I’m waiting here in the pediatric surgery wing of this sprawling high-rise hospital. The waiting room sports some unusual toys, like a Little Tikes toddler car with an IV pole bolted on the back. The sweet syrup on every spoon induces amnesia so they won’t remember being wheeled away from their parents by masked men. No routine check-ups here – all the incoming adults are apprehensive.
The stars and moons on the carpet repeat over and over in every direction. Thousands of stars, and hundreds of moons. It makes me wish there were stars with only one moon, hiding in a corner somewhere for a curious child to find as they wandered in their gown, covered with prints of Tigger and Eyore. Why did God give us only one moon? More would have made the night sky far more interesting. I think he must have kept it simple out of compassion for the mariners. The sea is treacherous enough as it is without overlapping and uneven tides.

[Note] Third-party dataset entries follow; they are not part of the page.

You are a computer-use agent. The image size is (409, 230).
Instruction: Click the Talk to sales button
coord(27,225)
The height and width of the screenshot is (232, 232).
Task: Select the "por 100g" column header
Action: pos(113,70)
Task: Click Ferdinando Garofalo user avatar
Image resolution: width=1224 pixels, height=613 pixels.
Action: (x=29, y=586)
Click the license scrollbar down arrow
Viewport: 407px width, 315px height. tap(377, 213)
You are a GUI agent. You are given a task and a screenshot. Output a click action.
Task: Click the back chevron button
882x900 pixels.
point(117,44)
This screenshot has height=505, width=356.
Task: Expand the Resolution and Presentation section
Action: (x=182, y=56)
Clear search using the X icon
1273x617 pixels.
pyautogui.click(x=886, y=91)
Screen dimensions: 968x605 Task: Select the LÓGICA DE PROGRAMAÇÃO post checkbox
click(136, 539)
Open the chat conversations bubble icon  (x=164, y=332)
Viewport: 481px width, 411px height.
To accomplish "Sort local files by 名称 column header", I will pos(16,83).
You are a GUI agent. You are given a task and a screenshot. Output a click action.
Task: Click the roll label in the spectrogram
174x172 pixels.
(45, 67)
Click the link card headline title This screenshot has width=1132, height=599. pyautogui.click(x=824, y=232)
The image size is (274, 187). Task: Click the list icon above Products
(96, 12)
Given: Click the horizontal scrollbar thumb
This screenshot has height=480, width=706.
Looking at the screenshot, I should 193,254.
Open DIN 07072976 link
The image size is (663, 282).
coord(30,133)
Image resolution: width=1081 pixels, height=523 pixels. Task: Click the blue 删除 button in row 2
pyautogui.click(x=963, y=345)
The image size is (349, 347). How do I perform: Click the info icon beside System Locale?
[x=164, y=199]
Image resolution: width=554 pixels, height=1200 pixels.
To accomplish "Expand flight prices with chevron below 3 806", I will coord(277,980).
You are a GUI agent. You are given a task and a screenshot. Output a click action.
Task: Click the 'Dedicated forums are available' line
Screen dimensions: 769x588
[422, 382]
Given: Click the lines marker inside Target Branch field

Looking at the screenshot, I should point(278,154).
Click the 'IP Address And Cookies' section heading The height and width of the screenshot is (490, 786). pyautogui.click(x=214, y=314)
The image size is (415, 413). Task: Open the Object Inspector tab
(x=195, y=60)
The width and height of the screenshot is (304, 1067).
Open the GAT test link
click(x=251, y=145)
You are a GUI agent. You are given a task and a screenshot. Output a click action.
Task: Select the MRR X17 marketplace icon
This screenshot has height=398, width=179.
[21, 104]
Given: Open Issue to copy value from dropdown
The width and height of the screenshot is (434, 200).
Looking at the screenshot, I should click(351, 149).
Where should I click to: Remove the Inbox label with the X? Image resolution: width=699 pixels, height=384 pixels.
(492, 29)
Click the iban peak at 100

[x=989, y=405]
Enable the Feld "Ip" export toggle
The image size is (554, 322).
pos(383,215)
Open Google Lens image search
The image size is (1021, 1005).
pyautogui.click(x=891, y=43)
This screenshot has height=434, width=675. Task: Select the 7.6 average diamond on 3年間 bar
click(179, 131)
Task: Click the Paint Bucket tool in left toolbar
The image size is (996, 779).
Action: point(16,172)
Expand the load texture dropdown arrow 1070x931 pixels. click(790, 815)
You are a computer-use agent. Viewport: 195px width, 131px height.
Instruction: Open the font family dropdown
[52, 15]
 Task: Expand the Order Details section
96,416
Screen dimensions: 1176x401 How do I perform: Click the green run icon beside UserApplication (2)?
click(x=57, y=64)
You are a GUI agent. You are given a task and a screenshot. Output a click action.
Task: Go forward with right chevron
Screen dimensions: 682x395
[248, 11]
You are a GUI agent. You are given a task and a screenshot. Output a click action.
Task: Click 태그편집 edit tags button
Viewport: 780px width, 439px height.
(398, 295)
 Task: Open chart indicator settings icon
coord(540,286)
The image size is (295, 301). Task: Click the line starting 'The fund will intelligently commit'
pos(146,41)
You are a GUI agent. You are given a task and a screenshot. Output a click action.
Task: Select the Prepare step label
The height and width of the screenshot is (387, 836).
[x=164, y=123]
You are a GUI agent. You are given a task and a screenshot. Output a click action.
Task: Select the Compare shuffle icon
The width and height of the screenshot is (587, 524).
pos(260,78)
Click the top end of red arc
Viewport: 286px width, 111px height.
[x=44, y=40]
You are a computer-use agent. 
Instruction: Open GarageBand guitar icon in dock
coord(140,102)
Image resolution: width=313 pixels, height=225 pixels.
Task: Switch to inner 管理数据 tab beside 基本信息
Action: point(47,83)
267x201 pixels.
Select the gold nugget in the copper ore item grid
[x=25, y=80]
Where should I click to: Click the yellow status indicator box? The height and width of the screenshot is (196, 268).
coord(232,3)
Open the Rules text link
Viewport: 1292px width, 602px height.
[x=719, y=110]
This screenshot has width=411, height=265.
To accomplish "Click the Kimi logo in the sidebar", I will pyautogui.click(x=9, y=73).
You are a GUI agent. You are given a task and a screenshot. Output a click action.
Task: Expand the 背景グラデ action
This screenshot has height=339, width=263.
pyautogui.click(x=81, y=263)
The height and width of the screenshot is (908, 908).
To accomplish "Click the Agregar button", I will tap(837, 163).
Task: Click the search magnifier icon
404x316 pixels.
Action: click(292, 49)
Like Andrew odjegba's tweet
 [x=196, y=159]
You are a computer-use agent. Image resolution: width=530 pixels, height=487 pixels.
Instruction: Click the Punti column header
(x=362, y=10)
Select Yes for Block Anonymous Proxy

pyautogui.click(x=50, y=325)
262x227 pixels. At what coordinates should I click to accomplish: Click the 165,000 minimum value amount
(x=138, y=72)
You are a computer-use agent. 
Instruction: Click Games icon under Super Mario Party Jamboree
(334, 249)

Back in the waiting room, caretakers are lounging in fluffy chairs, but their minds are out among the ocean waves. Some play games on their phones. Others read a page in their novels, then read the same page over again. Cell phone calls come and go, touching base, calling the same number again, just because. The nurses try to strike a balance between encouraging and not too perky.
Soon she’ll wake back up. They tell me she will be herself an hour later and won’t remember a thing. Neither will I as her little life supplants and replaces mine, bit by bit. As Capon warned us, it’s them or us and inevitably, it’s going to be them.
Later, it is revealed that the surgery was not a success. Must we remain in the ship? I’ll take any harbor about now.